Ich würde es eher als Optimierungstrick als als Regularisierung betrachten.

Der Effekt sollte dem Effekt der Stochastizität bei SGD entsprechen.

SGD und seine Inspiration Monte-Carlo-Methoden vermeiden es, in schlechten lokalen Minima zu stecken, indem sie von Zeit zu Zeit einen zufälligen Schritt machen, anstatt strikt der Richtung des steilsten Abstiegs zu folgen. oder etwas Äquivalentes in ihren verschiedenen Inkarnationen zu tun, z. B. jedem Schritt eine zufällige Komponente hinzuzufügen, anstatt regelmäßig einen zufälligen Schritt zu machen.

Durch Hinzufügen von schwachem Zufallsrauschen zu Gewichten wird genau das Gleiche erreicht. [Hinweis: Der Gradientenabstieg fügt den Gewichten in jeder Iteration etwas hinzu!]


Antwort 3:

BEARBEITEN:

Durch Hinzufügen von Gauß-verteiltem, zufälligem Rauschen zu den Eingangsdaten jeder Schicht kann Ihr Modell gegenüber kleinen Änderungen der Daten robuster werden, sodass Ihr Netzwerk Rauschen besser vom Signal unterscheiden kann.
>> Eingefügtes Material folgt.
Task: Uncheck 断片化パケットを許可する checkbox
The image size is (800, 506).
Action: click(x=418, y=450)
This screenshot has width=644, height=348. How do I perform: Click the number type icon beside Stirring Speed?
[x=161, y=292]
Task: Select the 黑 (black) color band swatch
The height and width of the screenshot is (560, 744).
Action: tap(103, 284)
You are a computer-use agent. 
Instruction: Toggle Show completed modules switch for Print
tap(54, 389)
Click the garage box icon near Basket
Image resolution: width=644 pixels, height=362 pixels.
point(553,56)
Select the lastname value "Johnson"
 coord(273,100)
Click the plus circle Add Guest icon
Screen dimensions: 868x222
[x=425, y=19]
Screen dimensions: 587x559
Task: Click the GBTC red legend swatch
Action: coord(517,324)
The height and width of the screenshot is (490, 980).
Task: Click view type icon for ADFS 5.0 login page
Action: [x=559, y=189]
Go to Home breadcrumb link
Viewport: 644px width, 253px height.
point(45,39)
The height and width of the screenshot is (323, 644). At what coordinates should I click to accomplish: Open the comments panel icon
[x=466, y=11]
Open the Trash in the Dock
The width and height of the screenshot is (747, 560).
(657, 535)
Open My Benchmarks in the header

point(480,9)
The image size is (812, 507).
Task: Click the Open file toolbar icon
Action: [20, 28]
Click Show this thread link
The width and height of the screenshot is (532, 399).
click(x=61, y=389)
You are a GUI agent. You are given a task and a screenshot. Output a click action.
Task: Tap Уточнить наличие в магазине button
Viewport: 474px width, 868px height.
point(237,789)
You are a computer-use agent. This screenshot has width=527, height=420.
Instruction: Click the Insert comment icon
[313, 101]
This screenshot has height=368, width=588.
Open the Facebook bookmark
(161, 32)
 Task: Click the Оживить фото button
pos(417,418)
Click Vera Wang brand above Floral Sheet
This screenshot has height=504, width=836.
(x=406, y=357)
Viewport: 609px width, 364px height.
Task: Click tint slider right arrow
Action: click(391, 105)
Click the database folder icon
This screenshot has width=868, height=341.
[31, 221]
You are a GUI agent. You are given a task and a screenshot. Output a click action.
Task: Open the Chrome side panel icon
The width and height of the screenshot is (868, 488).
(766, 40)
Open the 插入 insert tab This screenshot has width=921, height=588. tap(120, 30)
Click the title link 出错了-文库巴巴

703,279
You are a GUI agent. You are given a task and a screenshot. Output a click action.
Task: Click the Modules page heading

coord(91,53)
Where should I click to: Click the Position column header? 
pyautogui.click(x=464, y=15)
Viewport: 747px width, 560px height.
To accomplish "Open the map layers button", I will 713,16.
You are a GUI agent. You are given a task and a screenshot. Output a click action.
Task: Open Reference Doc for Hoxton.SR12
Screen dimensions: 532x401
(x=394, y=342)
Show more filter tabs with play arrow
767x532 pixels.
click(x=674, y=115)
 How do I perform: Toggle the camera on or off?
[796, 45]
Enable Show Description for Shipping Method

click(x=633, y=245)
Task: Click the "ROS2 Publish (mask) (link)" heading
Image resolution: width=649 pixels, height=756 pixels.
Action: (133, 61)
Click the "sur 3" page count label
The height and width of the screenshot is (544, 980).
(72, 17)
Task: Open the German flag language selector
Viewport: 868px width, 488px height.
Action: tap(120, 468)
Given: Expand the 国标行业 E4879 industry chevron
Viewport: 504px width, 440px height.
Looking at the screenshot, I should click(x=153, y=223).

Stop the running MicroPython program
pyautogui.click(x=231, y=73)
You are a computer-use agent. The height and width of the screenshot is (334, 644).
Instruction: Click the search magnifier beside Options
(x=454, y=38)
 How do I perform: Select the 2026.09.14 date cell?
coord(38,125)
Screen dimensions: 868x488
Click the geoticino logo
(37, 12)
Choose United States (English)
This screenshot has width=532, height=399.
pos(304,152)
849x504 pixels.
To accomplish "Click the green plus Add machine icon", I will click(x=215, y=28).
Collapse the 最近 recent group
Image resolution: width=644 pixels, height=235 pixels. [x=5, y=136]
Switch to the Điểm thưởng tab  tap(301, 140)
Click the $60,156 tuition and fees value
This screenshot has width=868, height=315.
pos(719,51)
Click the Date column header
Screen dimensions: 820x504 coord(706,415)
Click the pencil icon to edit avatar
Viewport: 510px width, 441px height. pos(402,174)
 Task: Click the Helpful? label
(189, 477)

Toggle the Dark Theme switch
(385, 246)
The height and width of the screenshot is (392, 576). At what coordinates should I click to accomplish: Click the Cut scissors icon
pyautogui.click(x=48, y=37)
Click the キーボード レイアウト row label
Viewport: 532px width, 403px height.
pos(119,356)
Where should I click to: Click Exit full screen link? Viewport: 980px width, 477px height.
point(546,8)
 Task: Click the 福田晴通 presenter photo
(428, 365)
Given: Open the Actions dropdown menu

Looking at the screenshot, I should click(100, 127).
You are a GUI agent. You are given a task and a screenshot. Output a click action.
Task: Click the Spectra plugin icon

Wie Zeeshan Zia sagte, wäre dies im Wesentlichen ein anständiger stochastischer Gradient. Ich würde diese Regularisierung immer noch nicht in Betracht ziehen. Es ist eher eine Technik, mit der Ihr Modell Muster lernen kann, um Rauschen vom Signal zu trennen.

Durch Dropout wird bei jedem Durchgang zufällig ein bestimmter Anteil der Knoten in einer verborgenen Ebene deaktiviert. Dies verbessert das Netzwerk, da es lernen muss, dieselben Muster auf verschiedene Weise zu erkennen, was zu einem besseren Modell führt.

Bei der Batch-Normalisierung nehmen Sie die Eingaben in eine Ebene und stellen sicher, dass sie alle zwischen 0 und 1 normalisiert sind. Dies hilft dem Netzwerk, besser zu lernen, da der Gradient anständiger und gleichmäßiger bleibt. Auf diese Weise vermeiden Sie das Herumspringen um Minima, da Ihr Gefälle zu groß ist.